Si la vida fuera una obra de teatro o un videojuego estaría acotada por un tiempo preciso, un comienzo y un final donde se baja el telón o alguien gana la partida. Pero la vida mide otros tiempos, no con los tiempos del teatro o del videojuego; la vida se juega en tiempos parecidos al corazón de Dios; a veces se avanza, otras se retrocede, se ensayan e intentan caminos, se cambian. La indecisión pareciera que nace del miedo a que caiga el telón, a que el cronómetro me deje fuera de la partida, o a que no pueda pasar de nivel en el juego. En cambio, la vida es siempre caminar, la vida se hace en camino, no está parada; la vida es siempre un caminar buscando la dirección correcta, sin miedo a volver si me equivoqué. Lo más peligroso es confundir el camino con un laberinto: ese andar dando vueltas por la vida, sobre sí mismos, sin atinar por el camino que conduce hacia adelante. Por favor, no seáis jóvenes de laberinto, del cual es difícil salir, sino jóvenes en camino. ¡Nada de laberinto, sino en camino!

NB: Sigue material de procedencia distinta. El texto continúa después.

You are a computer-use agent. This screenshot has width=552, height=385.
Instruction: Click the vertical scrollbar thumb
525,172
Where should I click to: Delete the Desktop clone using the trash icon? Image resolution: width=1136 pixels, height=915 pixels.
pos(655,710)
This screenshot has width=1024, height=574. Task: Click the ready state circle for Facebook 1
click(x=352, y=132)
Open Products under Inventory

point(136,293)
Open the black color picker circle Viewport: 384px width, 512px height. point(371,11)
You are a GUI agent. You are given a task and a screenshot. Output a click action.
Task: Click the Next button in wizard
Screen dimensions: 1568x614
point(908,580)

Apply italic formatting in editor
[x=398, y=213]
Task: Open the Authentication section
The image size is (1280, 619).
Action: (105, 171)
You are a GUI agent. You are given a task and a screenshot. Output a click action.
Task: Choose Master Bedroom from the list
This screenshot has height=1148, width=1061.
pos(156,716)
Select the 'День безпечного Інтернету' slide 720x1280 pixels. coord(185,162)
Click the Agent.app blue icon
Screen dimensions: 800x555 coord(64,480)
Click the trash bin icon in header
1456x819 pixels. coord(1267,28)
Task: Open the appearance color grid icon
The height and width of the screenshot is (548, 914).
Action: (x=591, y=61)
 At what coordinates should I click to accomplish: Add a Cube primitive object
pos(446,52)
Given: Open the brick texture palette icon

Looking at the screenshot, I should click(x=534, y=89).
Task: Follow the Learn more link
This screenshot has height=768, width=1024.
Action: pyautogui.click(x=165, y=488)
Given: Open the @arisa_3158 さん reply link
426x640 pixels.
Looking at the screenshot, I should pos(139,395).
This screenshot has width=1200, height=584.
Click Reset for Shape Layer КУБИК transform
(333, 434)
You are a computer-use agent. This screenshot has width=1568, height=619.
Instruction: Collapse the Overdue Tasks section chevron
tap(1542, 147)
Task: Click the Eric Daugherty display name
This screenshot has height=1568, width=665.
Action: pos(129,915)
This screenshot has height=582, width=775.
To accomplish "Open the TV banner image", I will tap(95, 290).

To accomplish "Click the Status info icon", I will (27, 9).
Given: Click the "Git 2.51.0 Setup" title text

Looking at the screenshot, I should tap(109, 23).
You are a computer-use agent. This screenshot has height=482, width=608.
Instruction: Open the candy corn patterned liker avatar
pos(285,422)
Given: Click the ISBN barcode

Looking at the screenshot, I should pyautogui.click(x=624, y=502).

No tengáis miedo a decidiros por Jesús, a abrazar su causa, la del Evangelio, de la humanidad, de los seres humanos. Porque él nunca se va a bajar de la barca de nuestra vida, siempre va a estar en el cruce de nuestros caminos, jamás va a dejar de reconstruirnos, aunque a veces nos empeñemos en incendiarnos. Jesús nos regala tiempos amplios y generosos, donde hay espacios para los fracasos, donde nadie tiene que emigrar, pues hay lugar para todos. Muchos querrán ocupar vuestros corazones, inundar los campos de vuestras aspiraciones con cizaña, pero al final, si le entregamos la vida al Señor, siempre vence el buen trigo. Vuestro testimonio, Mónica y Jonás, hablaba de la abuela, la madre… Me gustaría deciros –y con esto termino, no os preocupéis–, me gustaría deciros que no olvides las raíces de vuestro pueblo. Pensad en el pasado, hablad con la gente mayor: no es algo aburrido hablar con los mayores. Id a visitar a los ancianos y haced que os cuenten las raíces de vuestro pueblo, las alegrías, los sufrimientos, los valores. De este modo, valiéndose de las raíces, sacaréis adelante vuestro pueblo, la historia de vuestro pueblo para obtener un fruto mayor. Queridos jóvenes: Si queréis un pueblo grande y libre, tomad la memoria de las raíces, y llevadlo adelante. Muchas gracias.